• _WHAT YOU NEED TO DO_: So that the copy stays text only, transcribe the data below exactly and exclude the images.

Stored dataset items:
------------------------

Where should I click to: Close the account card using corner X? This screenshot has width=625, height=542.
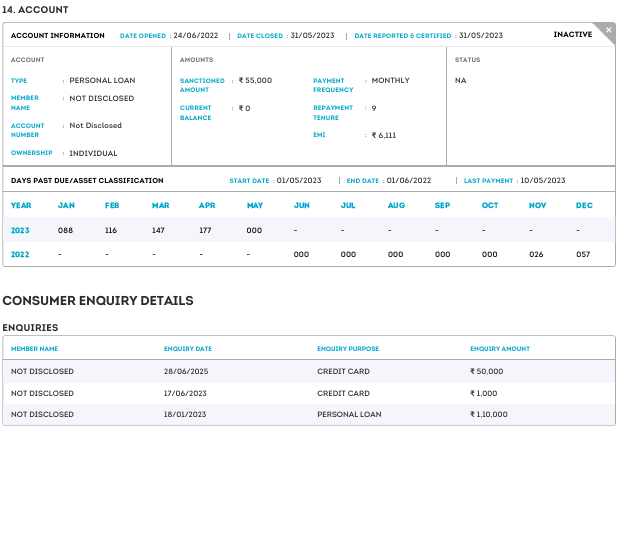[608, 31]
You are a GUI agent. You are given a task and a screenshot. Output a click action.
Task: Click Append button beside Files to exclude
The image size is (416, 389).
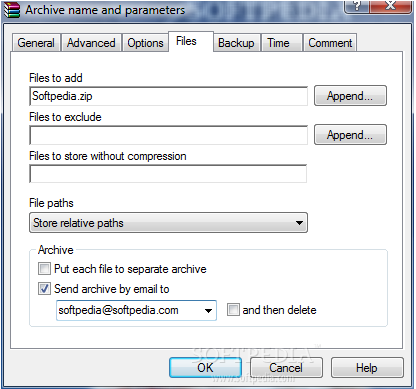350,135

------------------------

• _RESULT_:
Where should I click to: Close the account card using corner X? This screenshot has width=625, height=542.
[608, 31]
You are a GUI agent. You are given a task and a screenshot. Output a click action.
Task: Click Append button beside Files to exclude
The image size is (416, 389).
350,135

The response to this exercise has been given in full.